На пересыльном пункте мы провели несколько дней. После пинской тюрьмы и десяти дней дороги условия показались нам не самыми тяжелыми: воды вдоволь, мы помылись. Может, ужасы, о которых рассказывают, преувеличены? Но иллюзий хватило ненадолго.

Однажды утром нам приказали готовиться к выходу. Нас отправляли в исправительно-трудовой лагерь "Квадрат 48" на лесоповал. Я завязал мешок и показал Марголину, как его придерживать, чтобы не скользила веревка. Пригодился мой бойскаутский опыт!

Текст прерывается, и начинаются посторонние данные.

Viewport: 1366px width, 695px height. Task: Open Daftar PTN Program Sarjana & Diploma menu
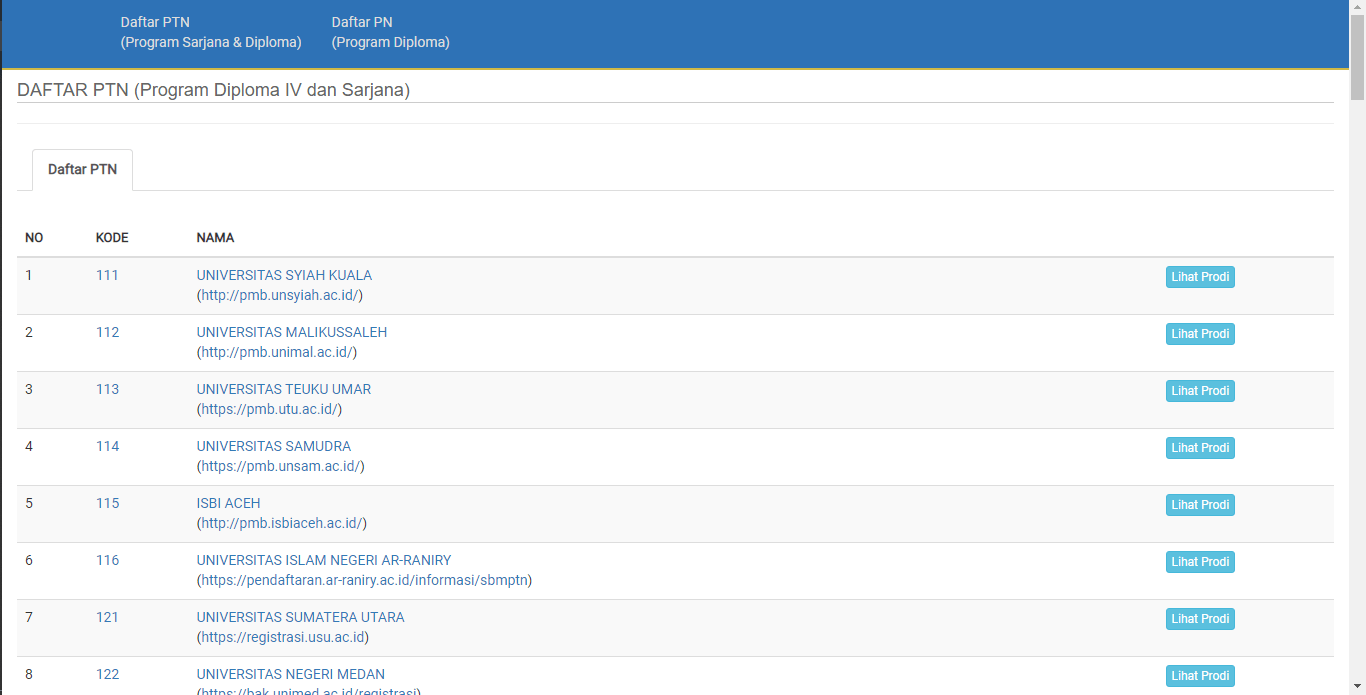click(x=211, y=32)
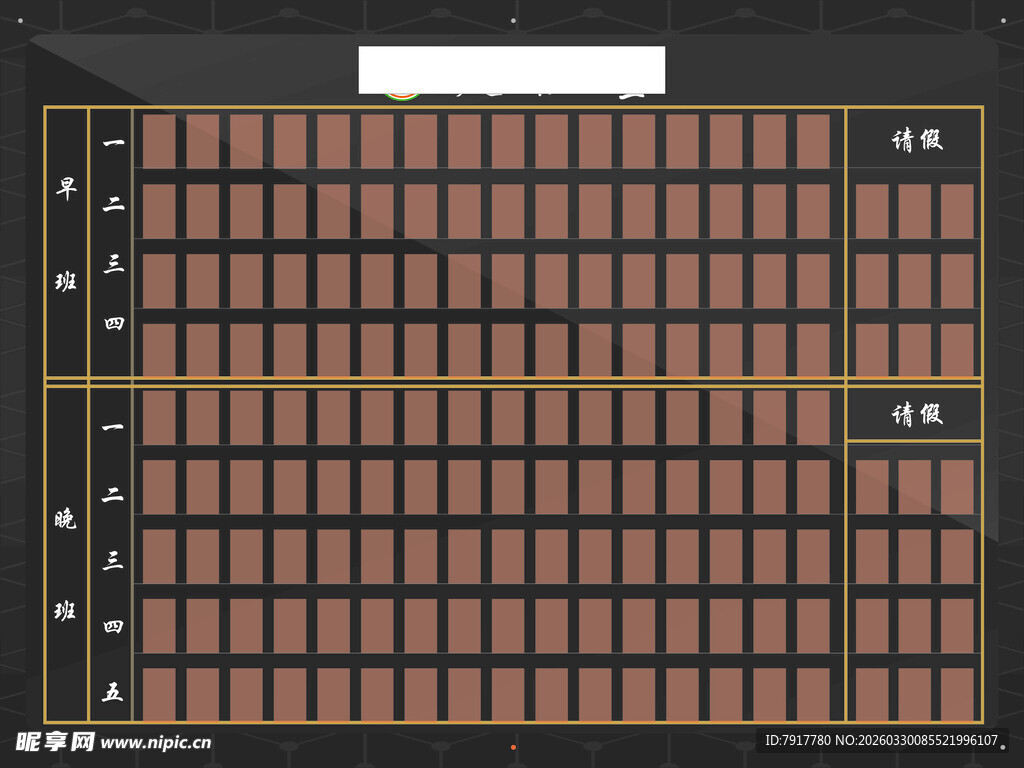Click the 晚 character in the left column

66,519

Лагерь, куда нас отправляли, был на противоположном берегу Онежского озера. Ночью мы сгрудились на большом плоту. Казалось, вода простирается до бесконечности. На плоту собрались люди разных национальностей, разной веры, но всех объединял страх перед тем, что ждет их на том берегу.

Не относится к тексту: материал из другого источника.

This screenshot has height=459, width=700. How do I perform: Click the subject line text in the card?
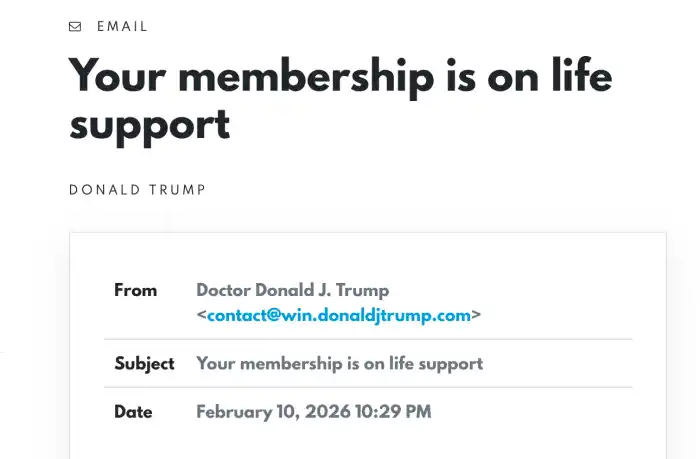click(x=339, y=363)
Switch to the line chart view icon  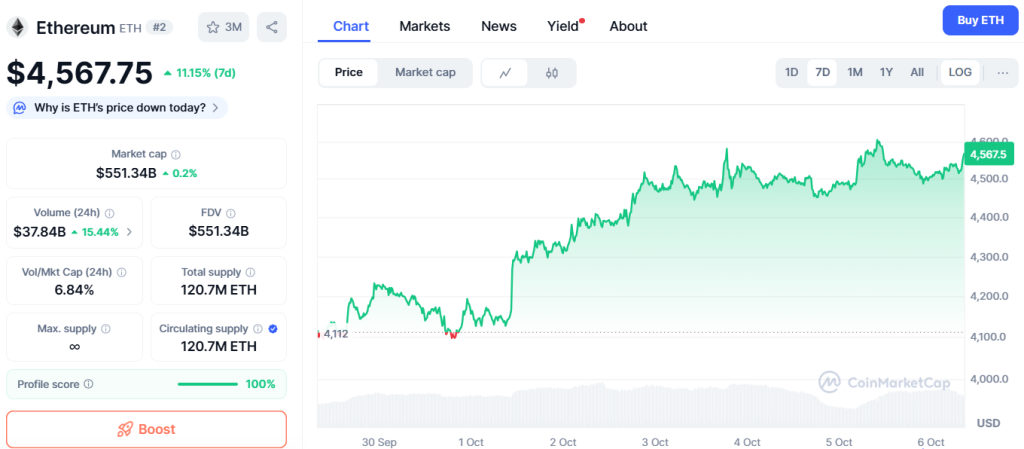coord(506,72)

Несколько дней на пересыльном пункте я снова чувствовал себя почти человеком, а здесь унижения возобновились. Охранник на плоту, плюгавый человечек, получивший вдруг большую власть, выстраивал очередь для отправления надобностей и устанавливал в ней порядок:

- Двое - помочиться! - кричал он. - А теперь трое - опорожниться!

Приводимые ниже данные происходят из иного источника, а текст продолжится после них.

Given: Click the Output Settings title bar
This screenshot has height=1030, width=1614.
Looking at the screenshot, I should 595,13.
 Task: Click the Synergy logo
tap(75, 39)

Подойти к заветному месту он разрешал по нескольку человек. Этой странной церемонией он руководил с большой важностью. Если бы не мое подавленное состояние, я попросту расхохотался бы. Все смахивало на кошмарный сон, но кошмар был наяву. Как поверить в то, что меня, молодого еврея, стремившегося уехать в Эрец-Исраэль и всегда старавшегося поступать обдуманно и справедливо, сослали на край света для перевоспитания? Мое человеческое достоинство растоптано, Эрец-Исраэль становится недосягаемой мечтой, и это - только начало!

Вдруг, словно для того, чтобы подчеркнуть абсурдность происходящего, среди стонов и команд построиться попарно для отправления нужды, послышалась песня. Пел Риж. Кто знает, когда он снова встретится со своей любимой?! Он пел на идише приятным голосом, в котором слышались слезы. Грустные слова песни неслись над широким водным простором в белую северную ночь, залитую ярким светом, не гаснувшим ни в какое время суток. Есть вещи, которые я никогда не забуду, и среди них - слова этой

 

- 75 -

песни. Вот они в свободном переводе:

Я тебя люблю - сердце мое полно радости,

Но чувствую я - мы будем жить врозь,

Все время боюсь - сердце мое полно горечи,

Проснусь - а тебя со мной нет.

Крепко запомни три слова:

Где бы ты ни была, меня не забывай.

Если забудешь - мою душу убьешь.

Где бы ты ни была, меня не забывай.

Он пел взволнованно, и на глаза заключенных наворачивались слезы. Эта незатейливая народная песня много говорила сердцу. Люди вздыхали, плакали, а Риж пел так, словно надеялся, что его любовь и тоска дойдут до любимой.

Долго тянулась переправа, а нам почти не давали ни есть, ни пить. Но больше всего мучил страх перед будущим, и не зря: оно оказалось хуже, чем мы себе представляли.

Но хватит вспоминать. Нужно вернуться к суровому настоящему.